◆ **Work instructions**
1 - In the passage on antioxidant-boosted milk chocolate, rewrite the part from "While these results" up to and including "on supermarket shelves.", substituting "grocery store" for "supermarket".
2 - Proceed with the passage on antioxidant-boosted milk chocolate, picking up right after its final sentence.

◆ **Text under study**
To make sure their new confection would pass gastronomic muster, the researchers created individual squares of chocolate with concentrations of phenolics ranging from 0.1% to 8.1% and had a trained sensory panel taste each one. The goal was to have the phenolic powder be undetectable in the flavor of the milk chocolate. The taste-testers found that concentrations over 0.9% were detectable, but incorporating the phenolics at 0.8% resulted in a good compromise of a high level of bioactivity without sacrificing flavor or texture. In fact, more than half of the taste testers preferred the 0.8% phenolic milk chocolate over the undosed control milk chocolate. This sample had higher chemical antioxidant activity than most dark chocolates.
While these results are very promising, Dean and team also acknowledge that peanuts are a major food allergy concern. They tested the phenolic powder made from the skins for presence of allergens, and while none were detected, they say that a product containing peanut skins should still be labeled as containing peanuts.
Next, the researchers plan to further explore the use of peanut skins, coffee grounds and other waste products into additional foods. In particular, Dean is hoping to test whether the antioxidants in peanut skins extend the shelf life of nut butters, which can go rancid quickly because of their high fat content. While commercial availability of their boosted chocolate is still a ways off and subject to corporate patents, they hope that their efforts will eventually lead to a better milk chocolate on supermarket shelves.

◆ **Data section**
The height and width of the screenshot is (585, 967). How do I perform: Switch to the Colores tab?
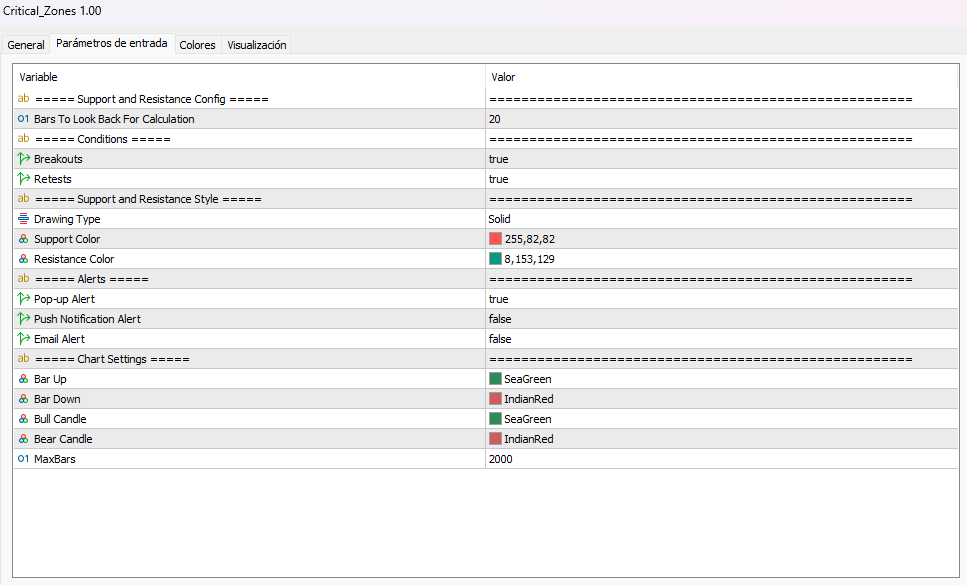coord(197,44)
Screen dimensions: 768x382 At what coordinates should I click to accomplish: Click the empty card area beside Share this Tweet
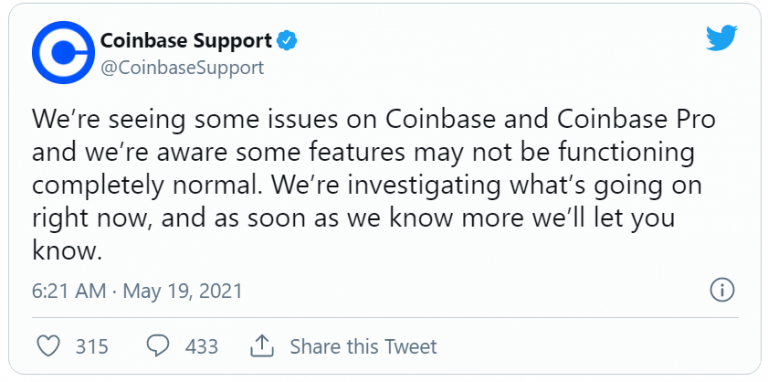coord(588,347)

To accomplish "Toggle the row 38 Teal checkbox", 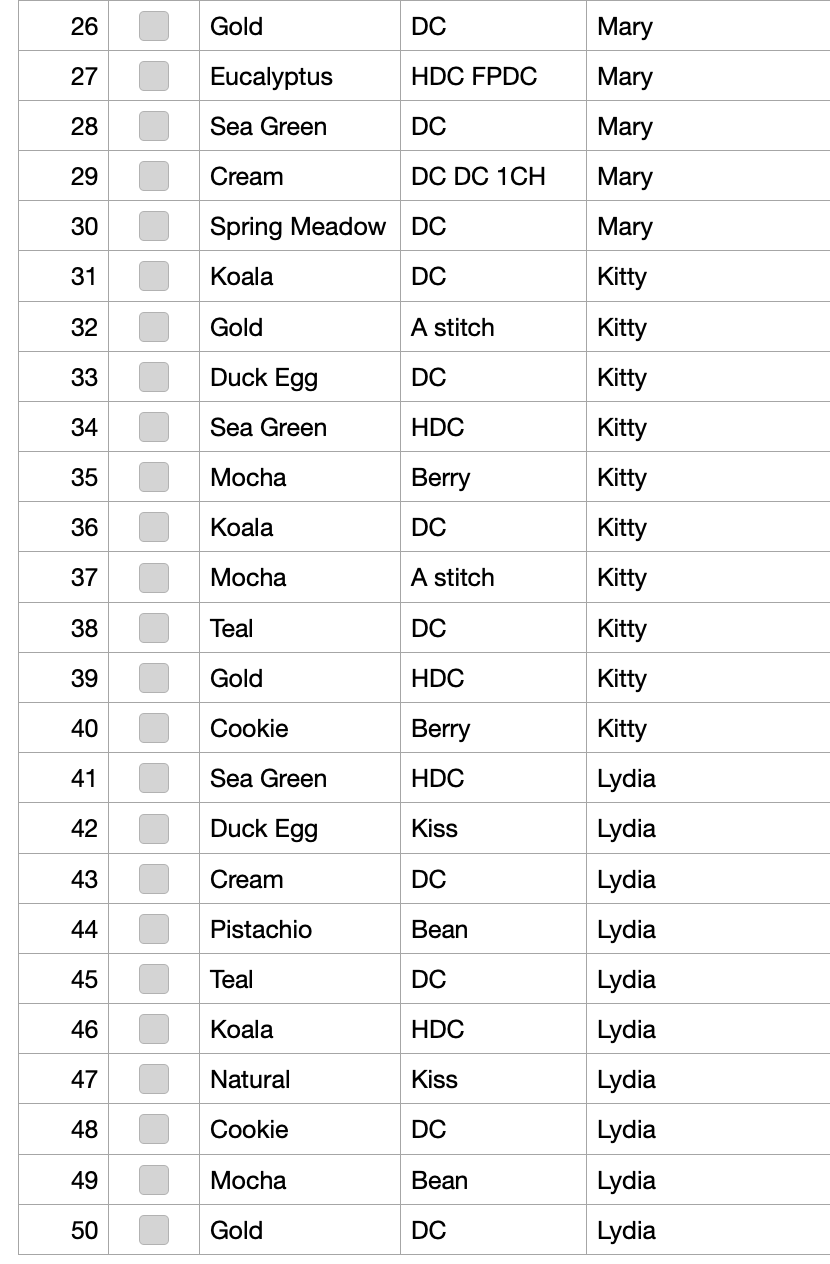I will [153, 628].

--

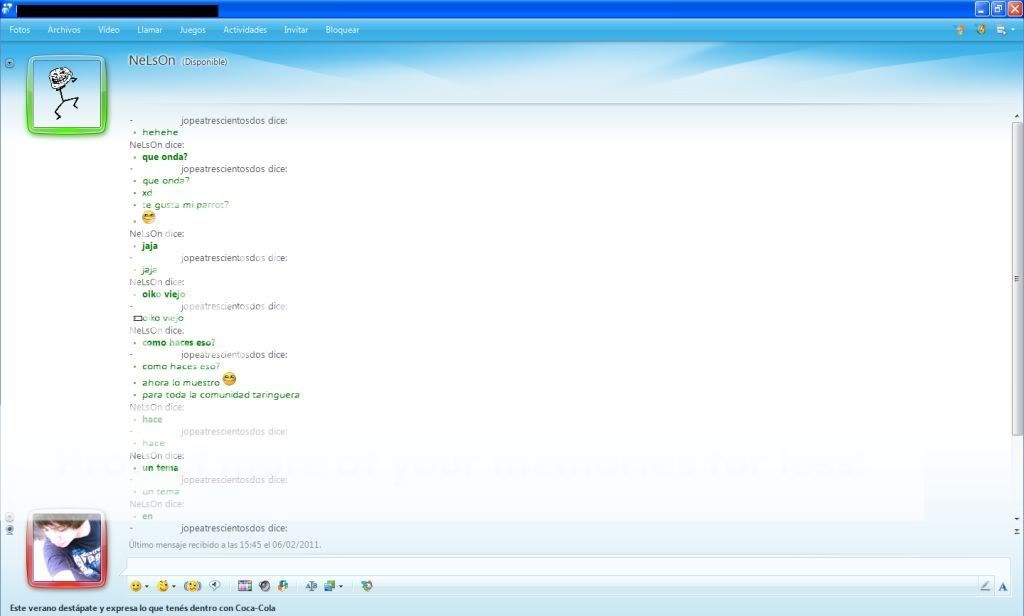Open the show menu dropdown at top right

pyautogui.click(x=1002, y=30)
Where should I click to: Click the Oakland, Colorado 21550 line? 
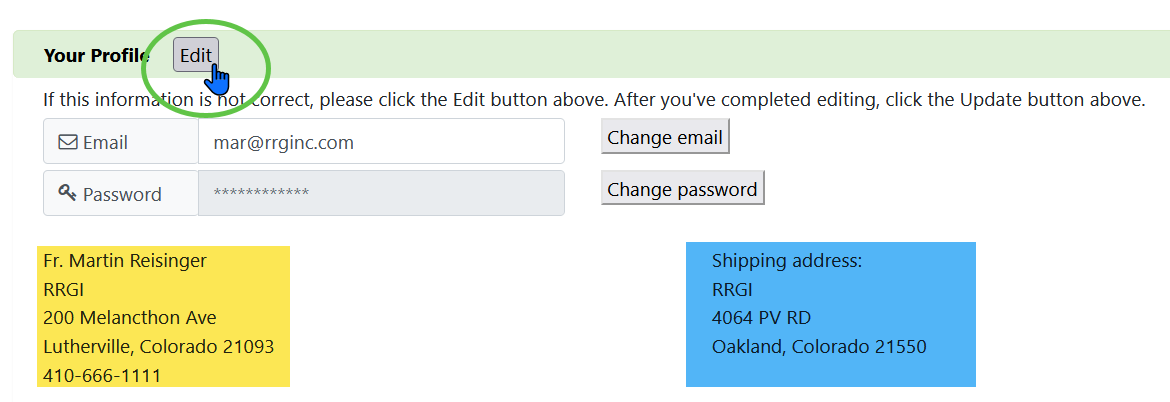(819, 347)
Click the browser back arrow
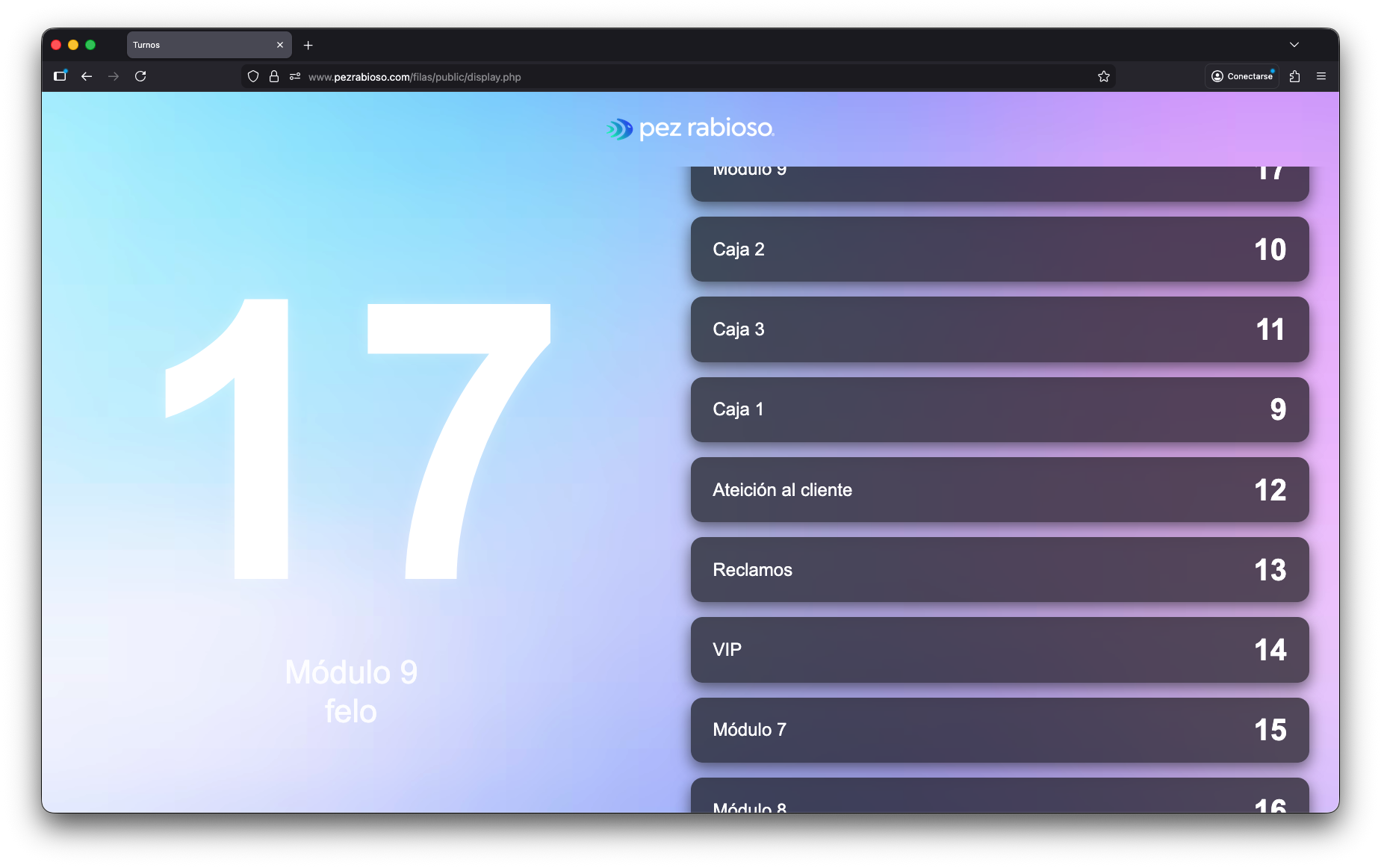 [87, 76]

◆ **Answers for this exercise**
1 -
While these results are very promising, Dean and team also acknowledge that peanuts are a major food allergy concern. They tested the phenolic powder made from the skins for presence of allergens, and while none were detected, they say that a product containing peanut skins should still be labeled as containing peanuts.
Next, the researchers plan to further explore the use of peanut skins, coffee grounds and other waste products into additional foods. In particular, Dean is hoping to test whether the antioxidants in peanut skins extend the shelf life of nut butters, which can go rancid quickly because of their high fat content. While commercial availability of their boosted chocolate is still a ways off and subject to corporate patents, they hope that their efforts will eventually lead to a better milk chocolate on grocery store shelves.

2 -
More information: Enhanced bioactivity of milk chocolate using extracts from food processing waste materials:
Dark chocolate is noted for its health benefits which have been attributed to small molecule phenolic compounds such as flavonoids. It is also noted for its increased bitter flavor and hard texture over more popular chocolate products such as milk chocolate. Other foods such as nuts, peanuts, coffee, tea, and various dark fruits contain the same or similar small molecule phenolic compounds. These compounds are also present in the processing waste material from these food products. Using peanut skins, a waste product of the peanut blanching industry as a case study, the development of a functional food ingredient was prepared. Aqueous ethanolic extracts were prepared from peanut skins and their phenolic compounds characterized. The extracts were found to consist of catechins and other procyanidins. The extracts were encapsulated with maltodextrin to create a free flowing powder. After incorporation at levels from 0.1 to 8.1% into molten milk chocolate, the matrix was molded to form individual squares. The resulting chocolate products were analyzed for chemical antioxidant activity using the DPPH assay. Sensory analysis using consumers was conducted and it was found that the consumer threshold for detection of the presences of the ingredient was above 0.9% which produced a product with DPPH activity higher than dark chocolate. When the ingredient was incorporated at a level of 0.8%, 60% of the consumers preferred the flavor of the dosed product to the untreated control. This indicates that extracts of waste peanut skin material can provide bioactivity to milk chocolate without interfering with the preferred taste. Other waste streams from food processing that contain similar compounds would be candidates for this treatment and lead to increased utilization and economic value.